Recogimos a los dos mastines y volvimos a subir la cuesta. Ginebra temblaba de ira.

—¿Has visto lo que está haciendo. ¡Arrasa lo antiguo! ¿Por qué? Para imponernos sus mezquinas y vulgares supercherías. ¿Por qué no puede dejar en paz las cosas antiguas? A nosotros no nos importa que unos necios quieran adorar a un carpintero, ¿por qué ha de preocuparle a él a quién adoremos nosotros? Cuantos más dioses haya, mejor, digo yo. ¿Por qué exaltar a un dios ofendiendo a otro? No tiene sentido.

—¿Quién es Isis? —pregunté al entrar por las puertas de la villa; ella me miro con picardía.

—¿Por ventura no es ésa una pregunta de mi querido esposo?

—Sí —dije.

—¡Bien hecho, Derfel! —dijo riéndose—. La verdad siempre asombra. De modo que a Arturo le preocupa mi diosa.

—Le preocupa porque Sansum le molesta con cuentos de misterios.

Se quitó el manto y lo dejó caer sobre el embaldosado para que lo recogiera un esclavo.

—Dile a Arturo que no hay de qué preocuparse. ¿Duda acaso de mi afecto?

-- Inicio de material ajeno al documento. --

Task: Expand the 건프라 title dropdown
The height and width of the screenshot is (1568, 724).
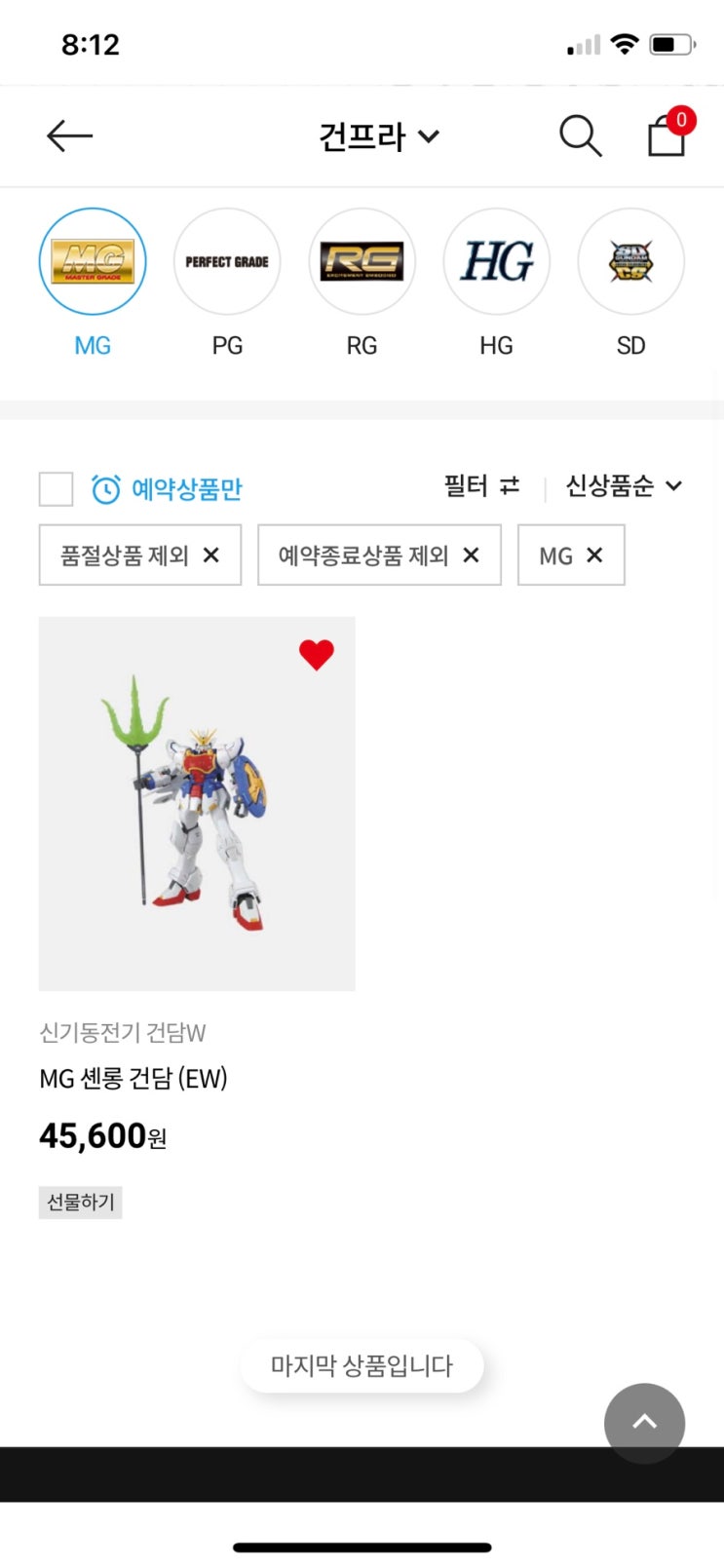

—Os adora —dije con tacto.

—Y yo a él. —Me sonrió—. Diselo así, Derfel —añadió con ternura.

—Lo haré; señora.

—Y dile que no hay por qué preocuparse por Isis. —Me tomó la mano impulsivamente—. Ven —me dijo, igual que antes, cuando me llevó al templo cristiano; en esta ocasión la seguí por el patio, saltando por encima de los canales hasta una puerta pequeña situada en la arcada del fondo—. Aquí —dijo, y me soltó la mano para abrir la puerta—, éste es el templo de Isis que tanto preocupa a mi amado señor.

—¿Pueden entrar hombres? —pregunté, vacilante.

—Durante el día sí, mas no por la noche. —Agachó la cabeza para entrar y apartó una gruesa cortina de lana colgada a la misma entrada. La seguí y, al pasar al otro lado de la cortina, me encontré en un recinto negro, sin luz—. No te muevas de donde estás —me advirtió; al principio pensé que se trataría de un precepto de Isis; cuando la vista se me acostumbró a la densa oscuridad, vi que me había hecho detener para evitar que cayera en el estanque de agua que ocupaba el centro. Sólo entraba algo de luz por los bordes de la cortina de la puerta, pero al cabo de un rato percibí una luz gris que se colaba por el otro extremo de la estancia; después Ginebra empezó a retirar una a una varias capas de cortinajes negros que colgaban de un mástil sujeto con abrazaderas; eran tan gruesas que ni la menor luz habría podido filtrarse a través de las capas superpuestas. Detrás de los cortinajes, amontonados ahora en el suelo, había unos postigos que Ginebra abrió de par en par; la luz entró a chorros.